The core Symfony Routing System is excellent at handling complex sets of routes. A highly optimized routing cache is dumped during deployments.
However, when working with large amounts of data that each need a nice readable URL (e.g. for search engine optimization purposes), the routing can get slowed down. Additionally, if routes need to be edited by users, the route cache would need to be rebuilt frequently.
For these cases, the DynamicRouter
offers an alternative approach:
- Routes are stored in a database;
- There is a database index on the path field, the lookup scales to huge numbers of different routes;
- Writes only affect the index of the database, which is very efficient.
When all routes are known during deploy time and the number is not too
high, using a custom route loader is the
preferred way to add more routes.
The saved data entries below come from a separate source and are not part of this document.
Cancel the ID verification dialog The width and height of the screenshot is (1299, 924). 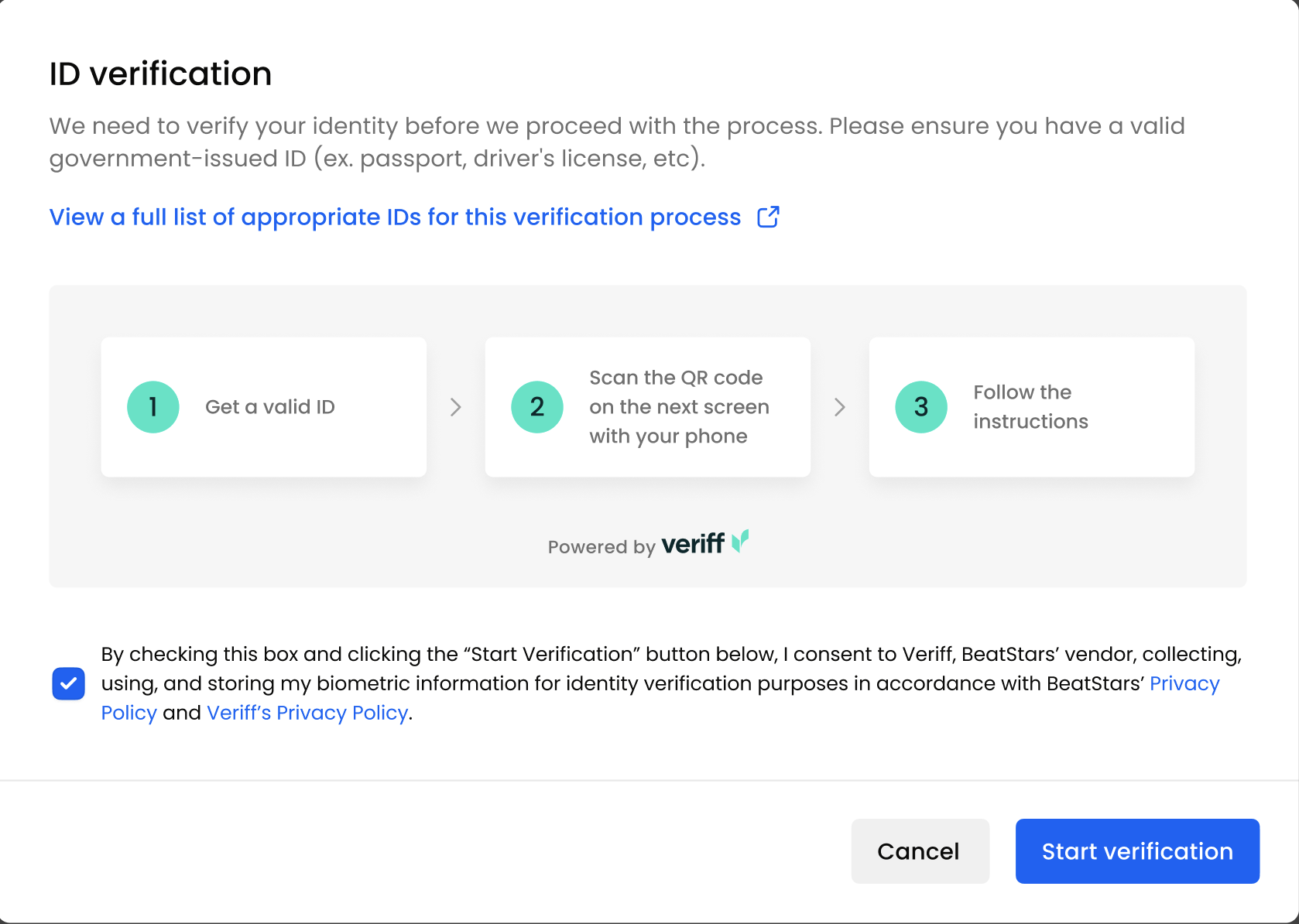(920, 851)
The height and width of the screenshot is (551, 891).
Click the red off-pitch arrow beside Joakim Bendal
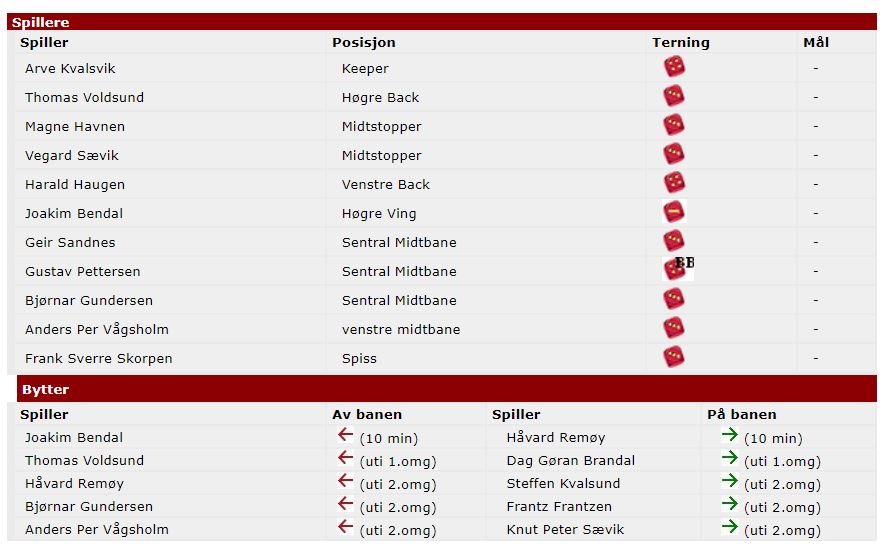(x=346, y=436)
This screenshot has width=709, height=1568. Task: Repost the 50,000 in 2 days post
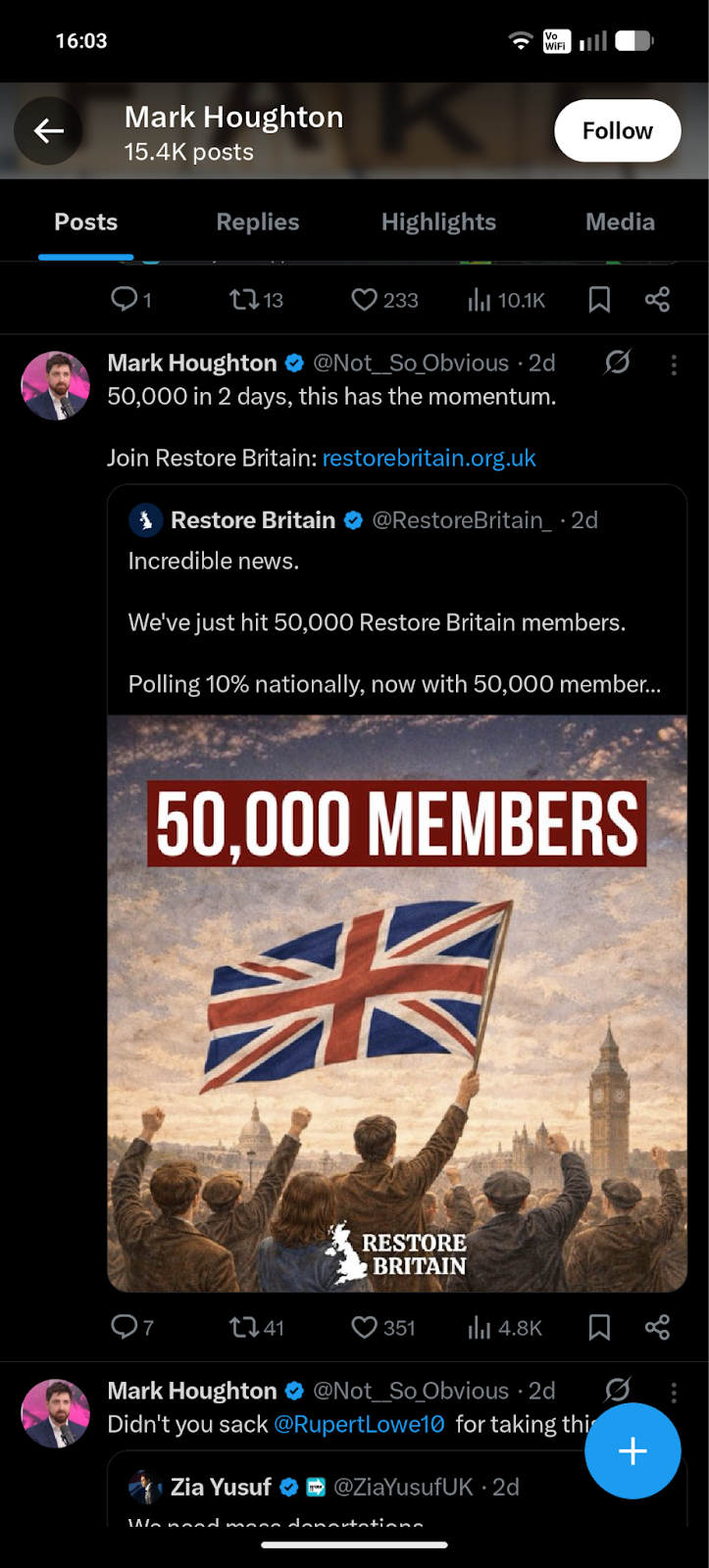(x=243, y=1328)
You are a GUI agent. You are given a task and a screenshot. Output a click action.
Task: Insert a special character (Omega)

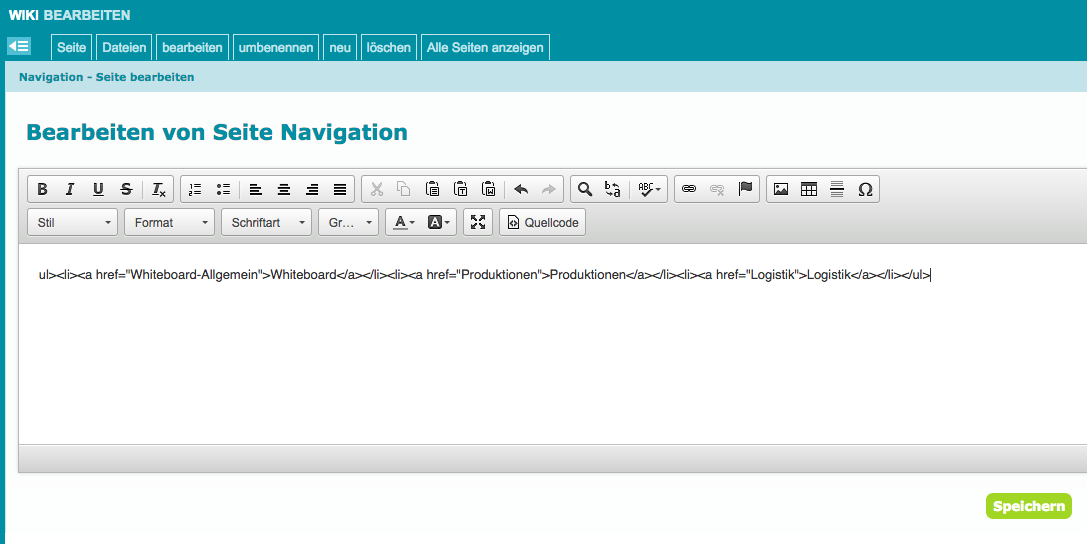pyautogui.click(x=865, y=189)
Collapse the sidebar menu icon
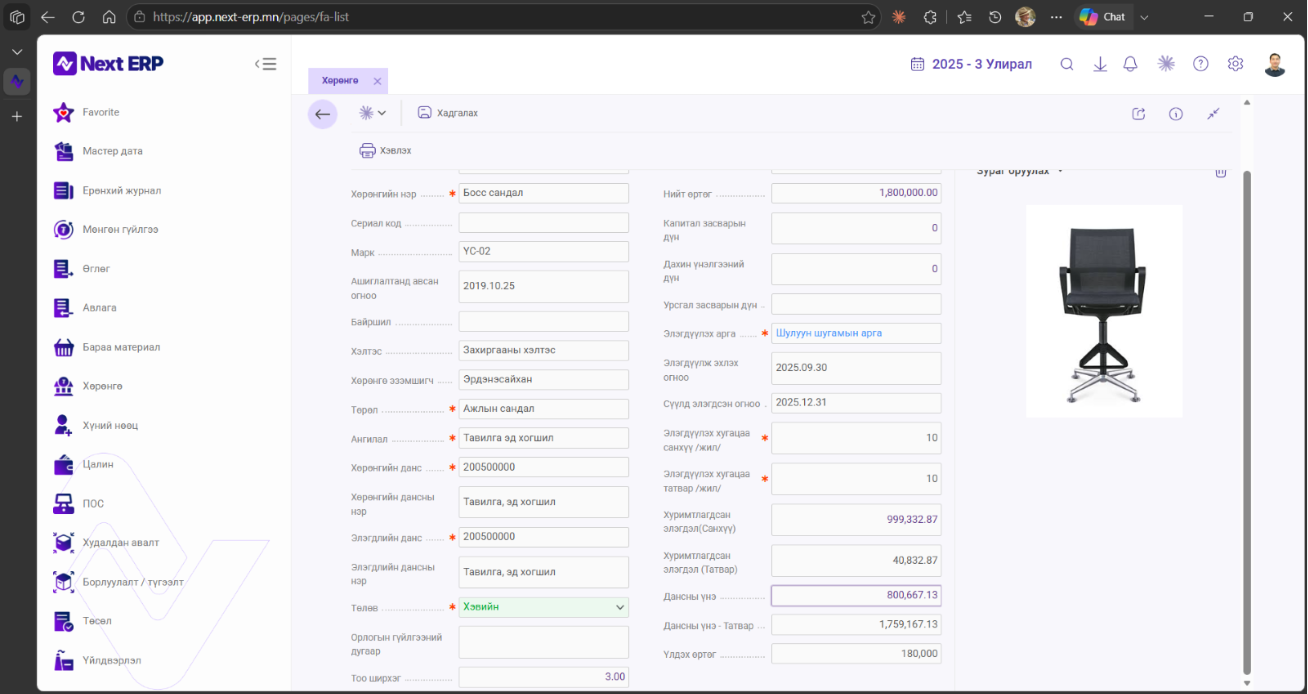This screenshot has height=694, width=1308. tap(265, 64)
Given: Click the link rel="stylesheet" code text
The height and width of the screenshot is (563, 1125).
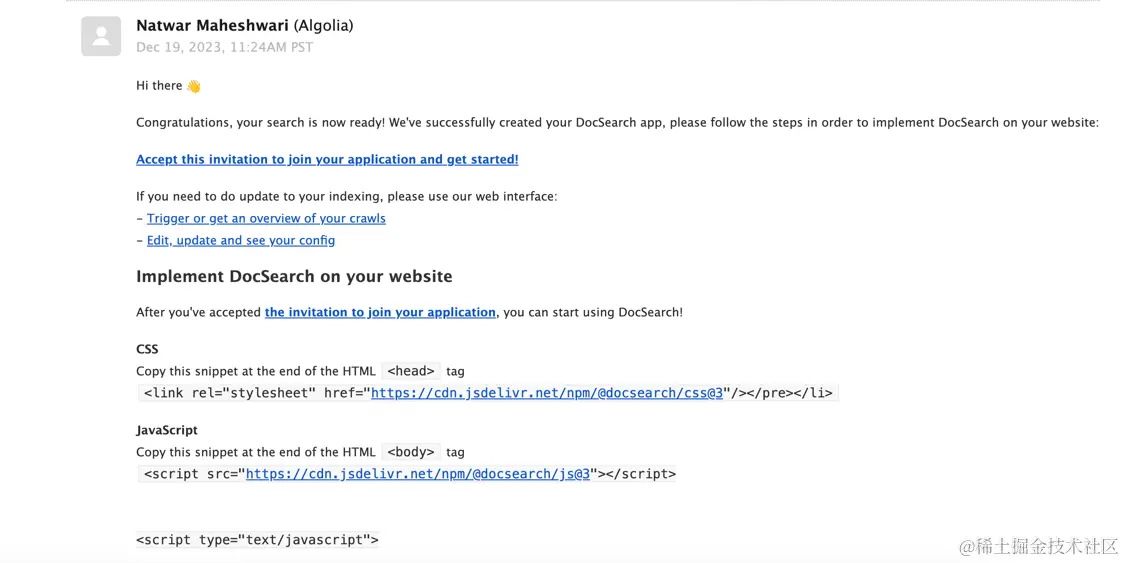Looking at the screenshot, I should point(255,393).
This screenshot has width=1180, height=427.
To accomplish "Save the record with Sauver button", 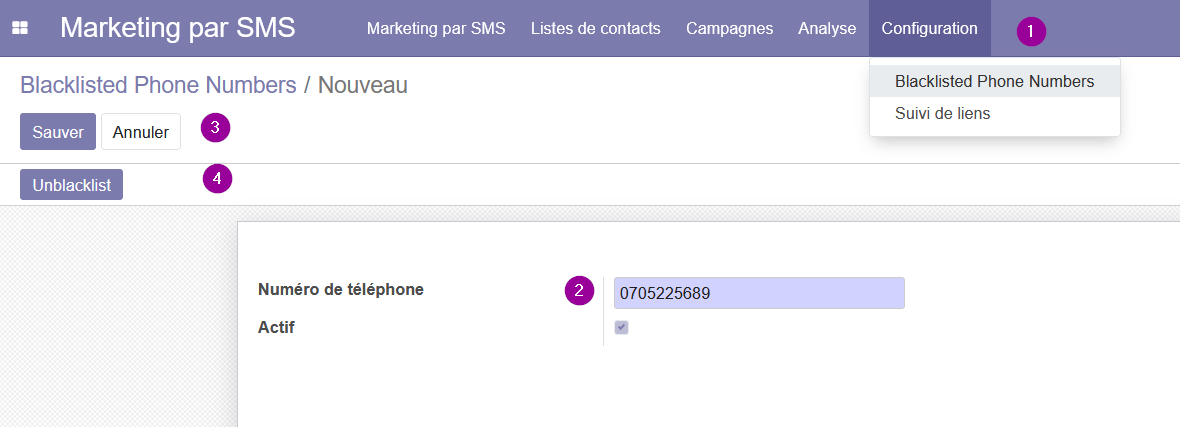I will [x=58, y=132].
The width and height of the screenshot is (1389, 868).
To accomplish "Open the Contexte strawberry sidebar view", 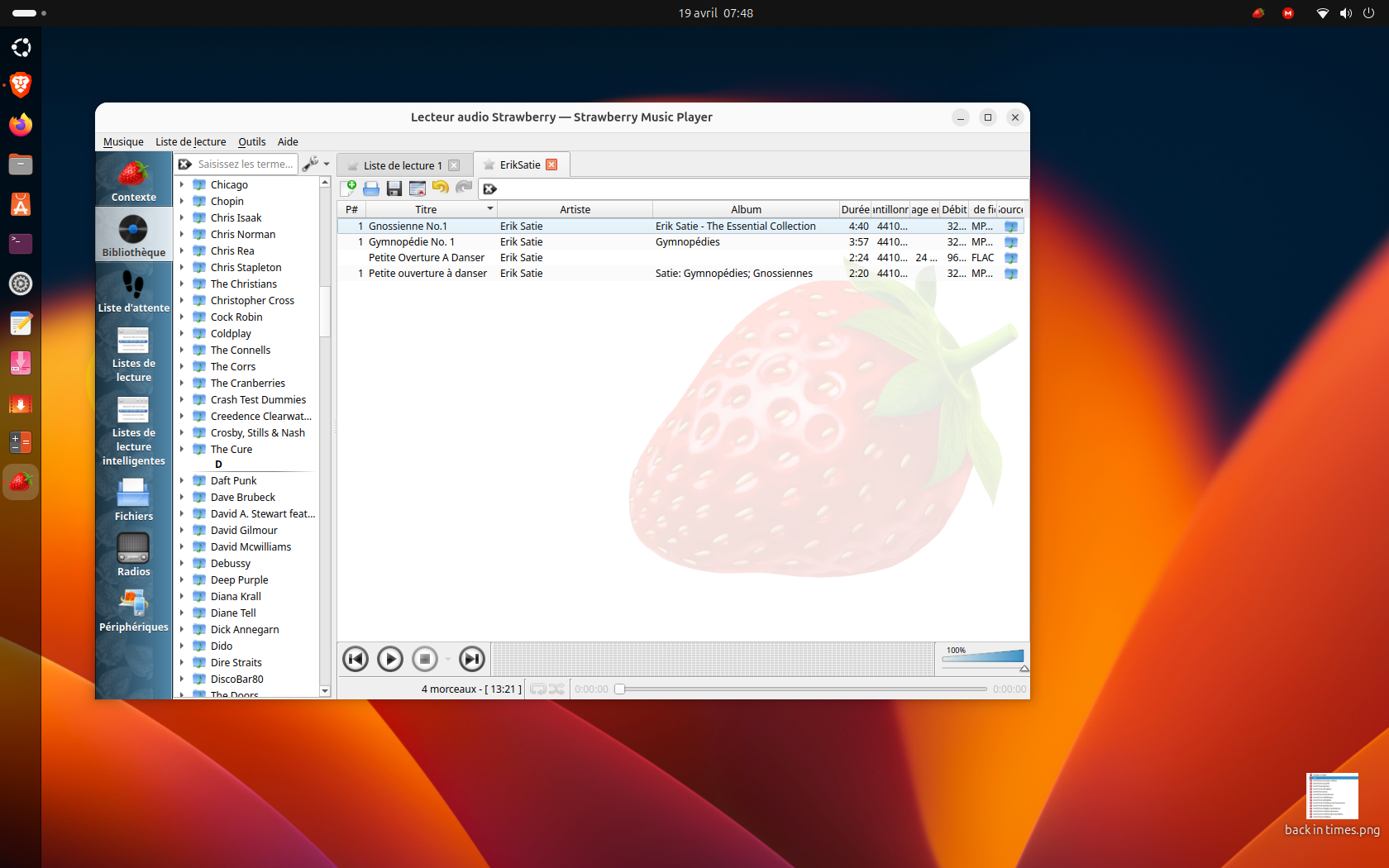I will click(133, 180).
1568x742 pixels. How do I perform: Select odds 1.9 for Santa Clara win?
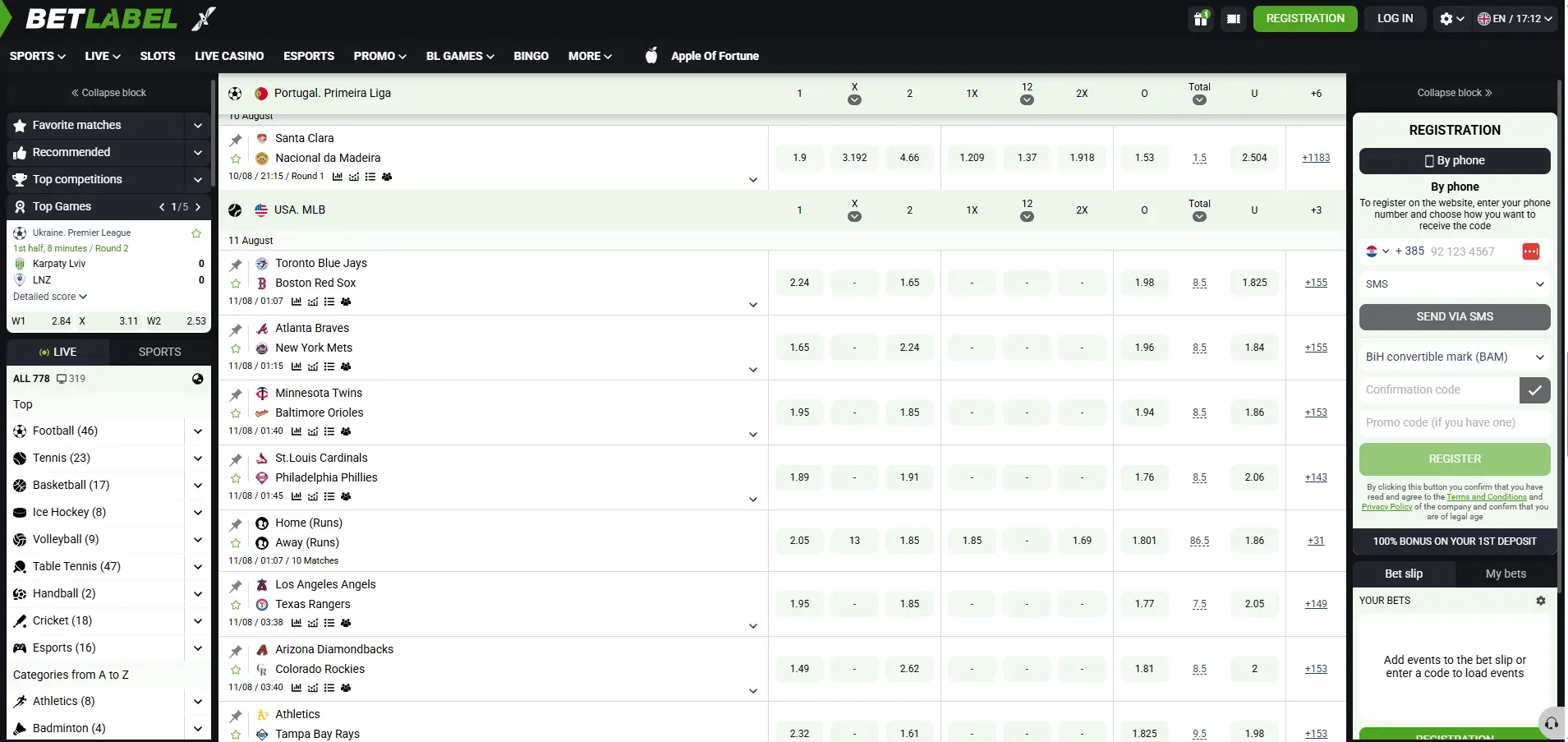pyautogui.click(x=799, y=158)
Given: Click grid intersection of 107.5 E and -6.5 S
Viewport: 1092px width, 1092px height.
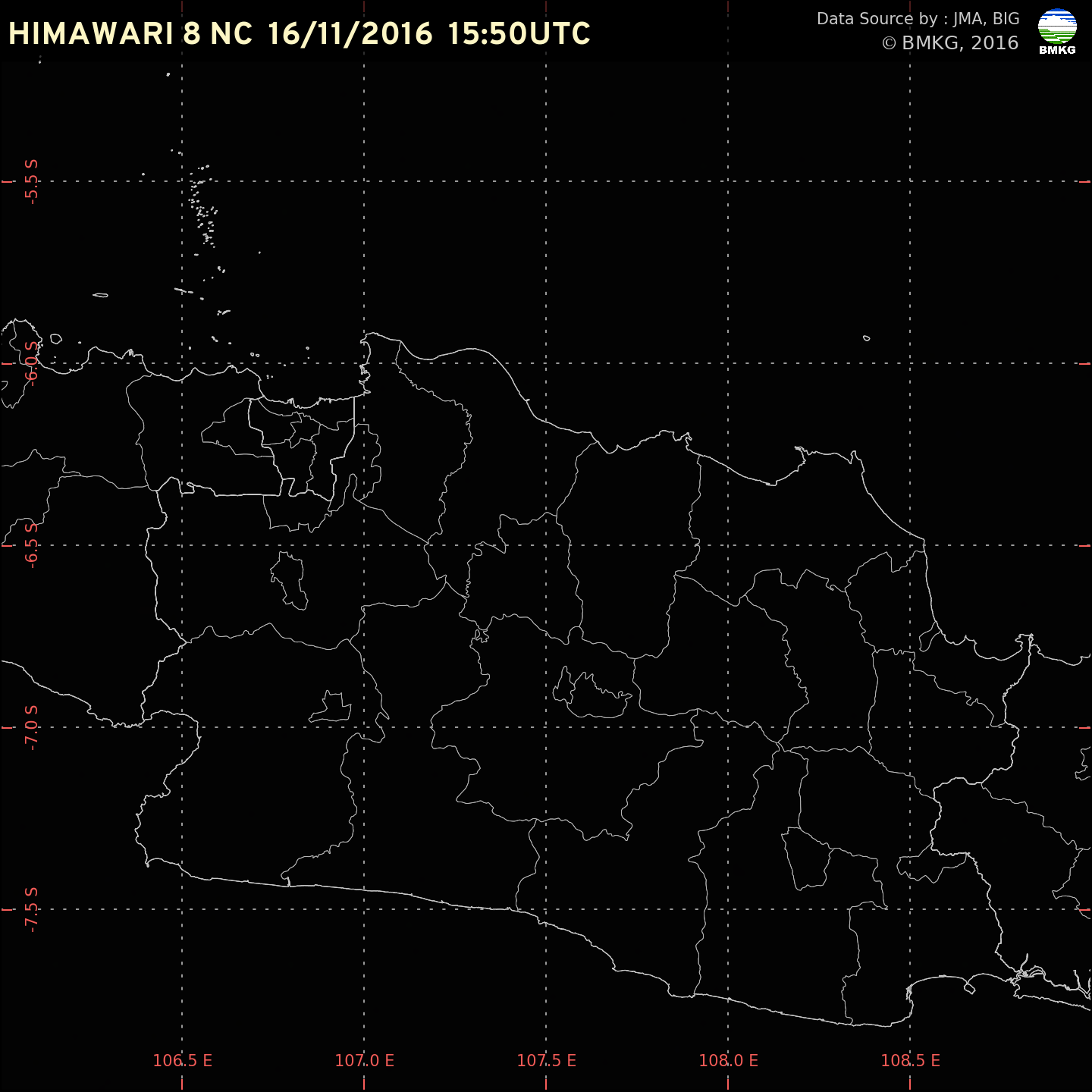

When working with only one type of
objects, a slug parameter on the object and the #[ParamConverter]
attribute works fine (see FrameworkExtraBundle) .
The DynamicRouter
is useful when you need Route
objects with
the full feature set of Symfony. Each route can define a specific
controller so you can decouple the URL structure from your application
logic.
The DynamicRouter comes with built-in support for Doctrine ORM and Doctrine
PHPCR-ODM but offers the ContentRepositoryInterface
to write a custom
loader, e.g. for another database type or a REST API or anything else.
The DynamicRouter is explained in the Symfony CMF documentation.